*WHAT YOU NEED TO DO*
Exactly the lines from the one with "Image resolution: width=980" through the end of the records below are needed, minus any pictures.

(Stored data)
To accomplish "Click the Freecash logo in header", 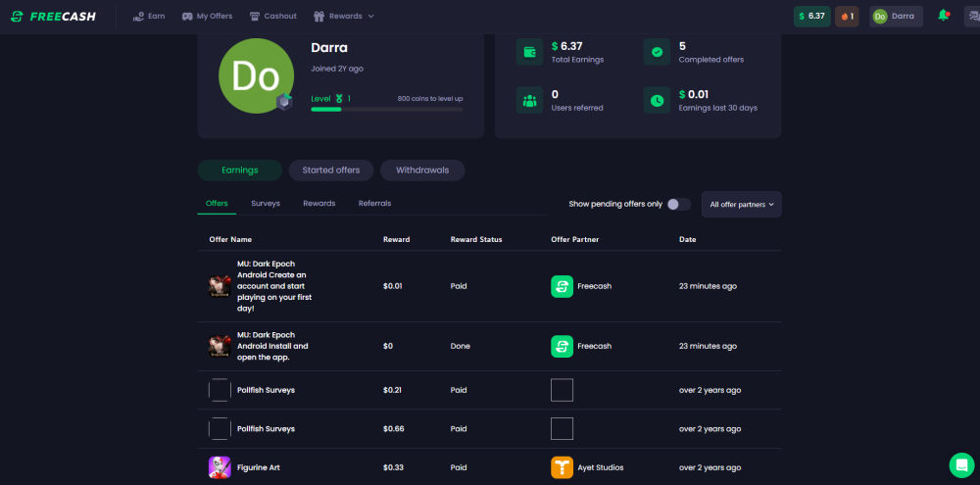I will coord(53,17).
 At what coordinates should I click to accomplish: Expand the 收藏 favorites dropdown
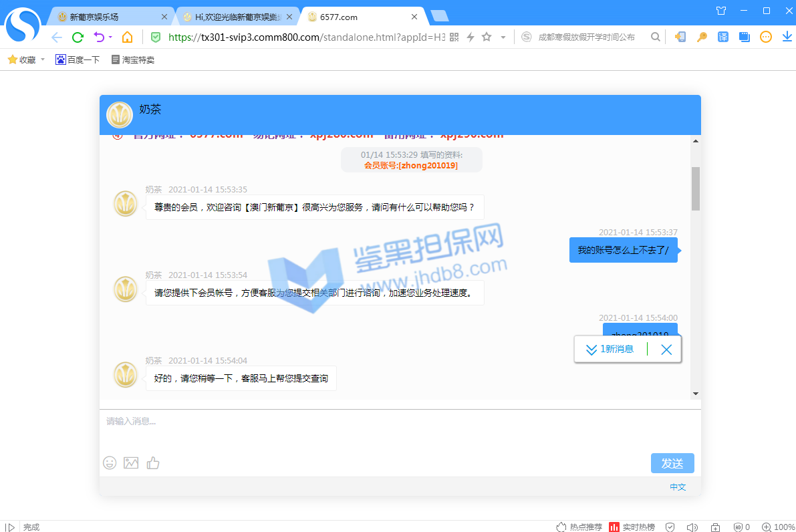(x=43, y=59)
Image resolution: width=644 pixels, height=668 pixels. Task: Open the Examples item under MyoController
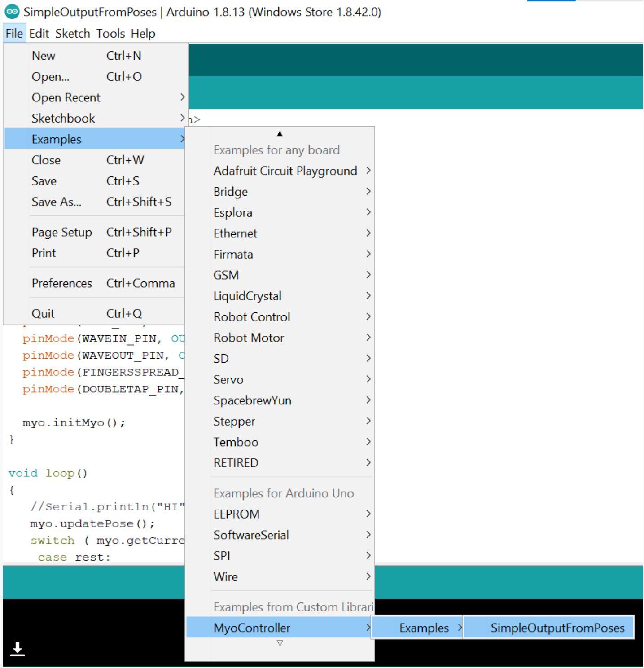[423, 628]
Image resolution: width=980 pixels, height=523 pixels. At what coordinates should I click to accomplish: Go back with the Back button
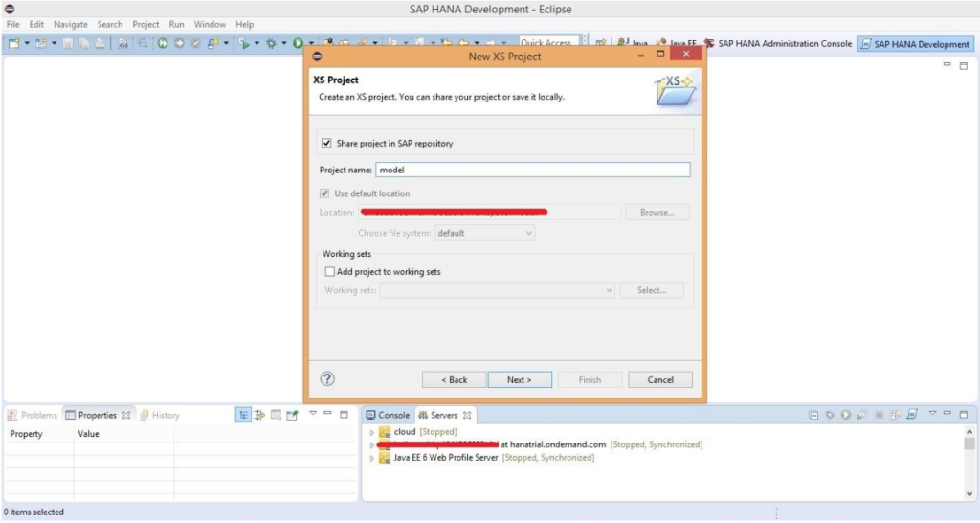[454, 379]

*RESPONSE FOR THIS EXERCISE*
Image resolution: width=980 pixels, height=523 pixels. At what coordinates should I click to accomplish: Go back with the Back button
[454, 379]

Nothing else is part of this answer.